Copy every line from the records below that holds the word "icon".

• • • •

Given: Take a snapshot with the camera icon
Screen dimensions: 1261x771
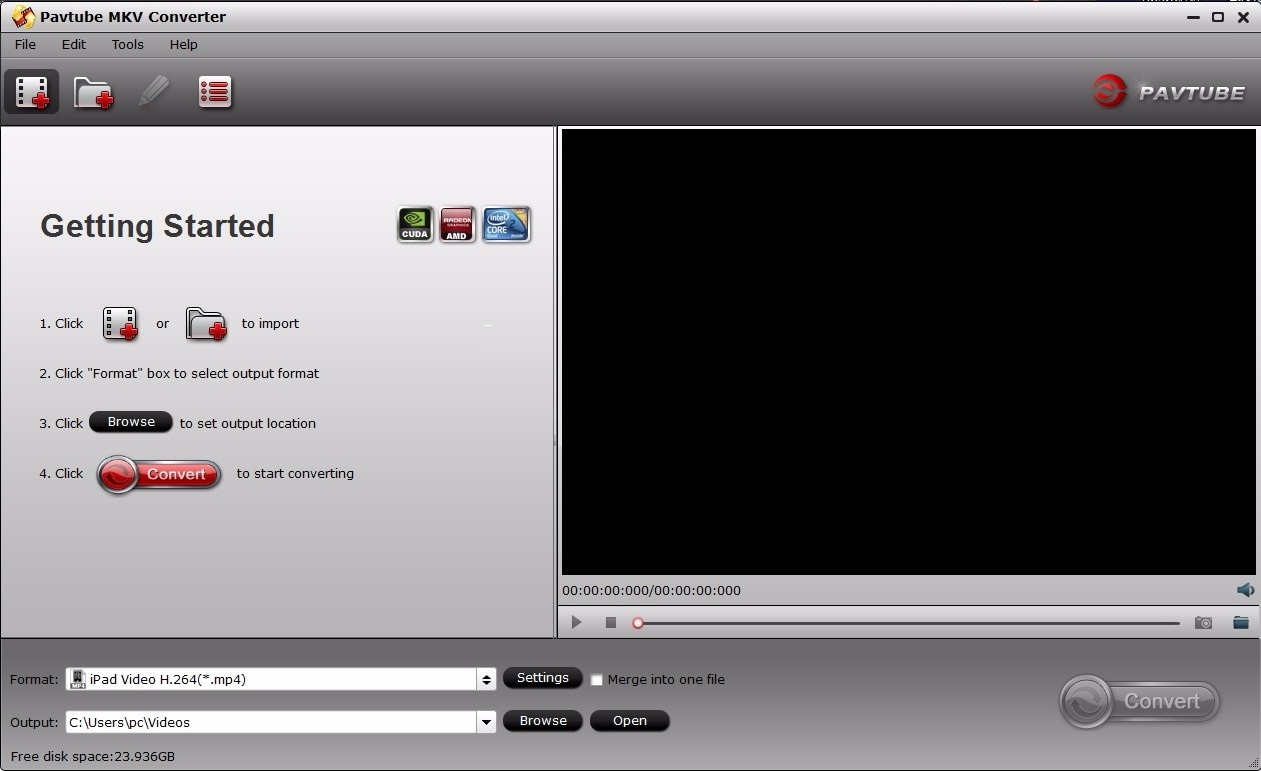Looking at the screenshot, I should click(1203, 622).
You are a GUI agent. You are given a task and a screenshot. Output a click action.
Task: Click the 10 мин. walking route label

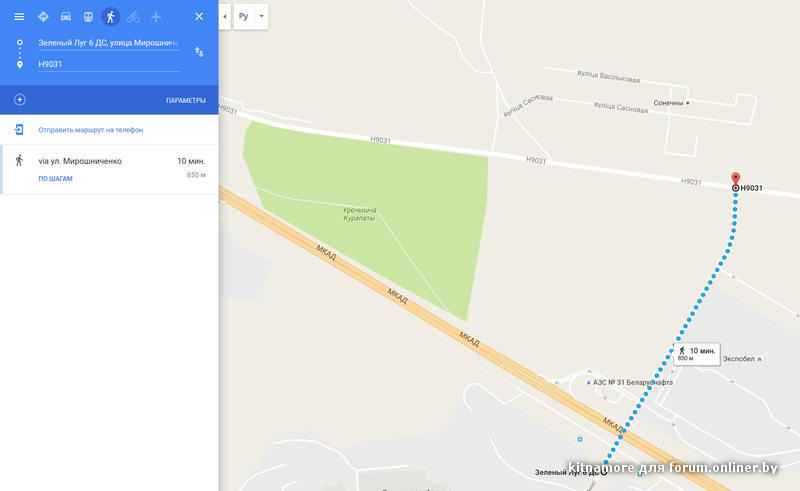(697, 354)
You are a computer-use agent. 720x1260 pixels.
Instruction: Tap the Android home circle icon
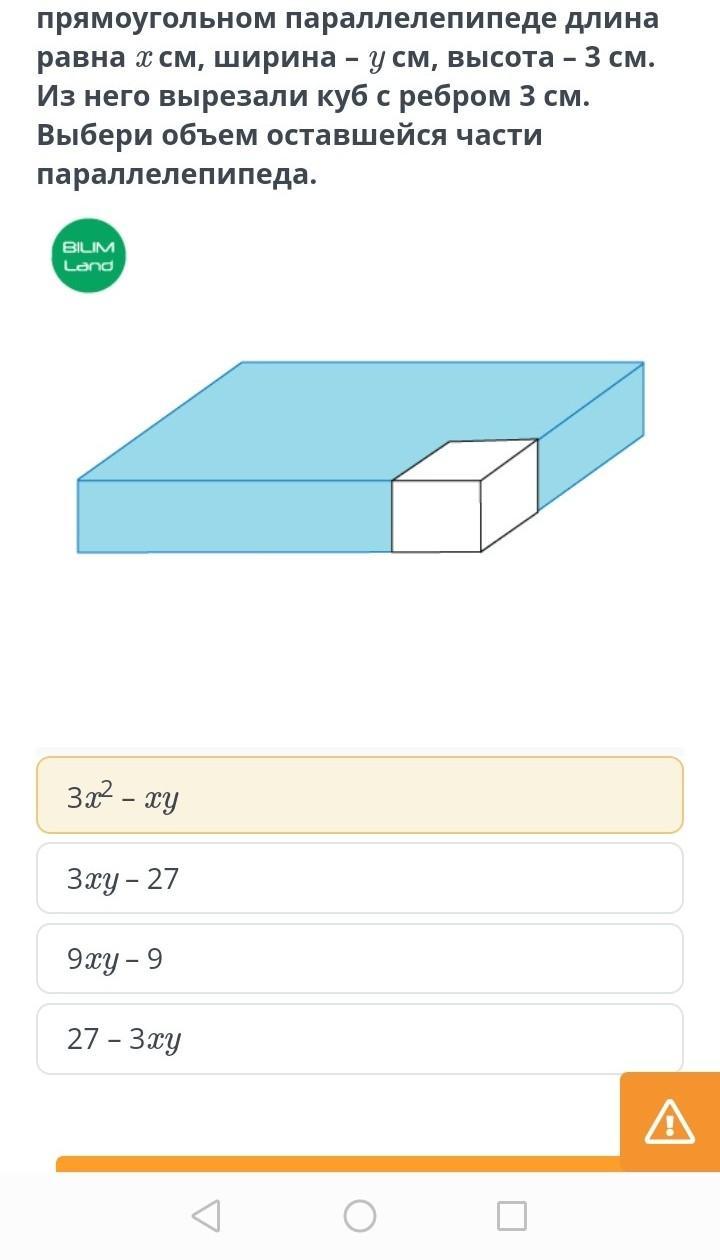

• • • •

(ANSWER FOR THIS EXERCISE):
Given: Take a snapshot with the camera icon
Instruction: Tap the Android home circle icon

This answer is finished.